### Pandas / Package

Pandas is the main package for working with `relational` or labeled data.  
It is built on '`top'` of NumPy package. [<u>more details</u>](https://www.learndatasci.com/tutorials/python-pandas-tutorial-complete-introduction-for-beginners/)

In [5]:
# pip install pandas

import pandas as pd

### DataFrame

A DataFrame is a multi-dimensional `table` containing a collection of Series.  
A Pandas Series is like a `column` in a table.  
It is an one-dimensional array holding data of `any` type.

In [6]:
data = {
    'apples': [3, 2, 0, 1],
    'oranges': [0, 3, 7, 2],
    'available': ['yes', 'no', 'yes', 'no'],
}

df = pd.DataFrame(data)
display(df)

Unnamed: 0,apples,oranges,available
0,3,0,yes
1,2,3,no
2,0,7,yes
3,1,2,no


### Read CSV

Import a comma-separated values (csv) file into a `DataFrame`.


In [9]:
df = pd.read_csv("read_data/_data/titanic.csv")
display(df.head())

print("Shape:", df.shape)
print("Columns:", df.columns)

Unnamed: 0,Name,PClass,Age,Sex,Survived,SexCode
0,"Allen, Miss Elisabeth Walton",1st,29.0,female,1,1
1,"Allison, Miss Helen Loraine",1st,2.0,female,0,1
2,"Allison, Mr Hudson Joshua Creighton",1st,30.0,male,0,0
3,"Allison, Mrs Hudson JC (Bessie Waldo Daniels)",1st,25.0,female,0,1
4,"Allison, Master Hudson Trevor",1st,0.92,male,1,0


Shape: (1313, 6)
Columns: Index(['Name', 'PClass', 'Age', 'Sex', 'Survived', 'SexCode'], dtype='object')


### Location

Both `iloc` and loc are very useful during search and data cleaning.

In [None]:
display(df.iloc[1:4]) # 2nd to 4th row

# Select by index (name):
df = df.set_index(df['Name'])
display(df.loc['Allen, Miss Elisabeth Walton'])

### Conditional

Conditional selecting and `filtering` data are common tasks.

In [None]:
females = df[df['Sex'] == 'female']
males_60 = df[(df['Sex'] == 'male') & (df['Age'] >= 60)]
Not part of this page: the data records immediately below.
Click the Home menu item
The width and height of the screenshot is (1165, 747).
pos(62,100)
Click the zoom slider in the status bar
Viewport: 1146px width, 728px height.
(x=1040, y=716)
print("Females:", females.size)
display(females.head())

print("Males age 60+:", males_60.size)
display(males_60.head())

### Replace

Replace accepts `regex` regular expressions.

In [None]:
# Replace female/male
df['Sex'] = df['Sex'].replace(['female', 'male'], ['Woman', 'Man'])
df['PClass'] = df['PClass'].replace(r'1st', 'First', regex=True)
display(df.head())

### Statistics

Pandas has multiple `built-in methods` for descriptive statistics.

In [None]:
# Statistics (by Age)
A = pd.DataFrame()
A['max'] = [df['Age'].max()]
A['min'] = [df['Age'].min()]
A['avg'] = [df['Age'].mean()]
display(A)

# Value counts (by PClass)
A = pd.DataFrame()
A['PClass'] = df['PClass'].value_counts()
display(A)

# Unique values (by Sex)
A = pd.DataFrame()
A['unique_value'] = df['Sex'].unique()
A['total'] = [df['Sex'].value_counts()[0], df['Sex'].value_counts()[1]]
display(A)

# Missing values (by Agge)
A = pd.DataFrame()
A = df[df['Age'].isnull()]

print("Missing values (Age):", A.size)
display(A.head())


### GroupBy

Groupby is one of the `most powerful` feature in pandas.

In [None]:
A = df.groupby('Sex').count()
display(A)

A = df.groupby('Sex').mean(numeric_only=True)
display(A)

A = df.groupby('Sex')['Survived'].count()
display(A)

A = df.groupby(['Sex', 'Survived']).mean(numeric_only=True)
display(A)

### Plotting

Pandas `integrates` with Matplotlib, so we can directly plot DataFrames.

In [None]:
import matplotlib.pyplot as plt

df.plot(kind='scatter', x='Age', y='PClass')
df['Age'].plot(kind='hist', title='Age')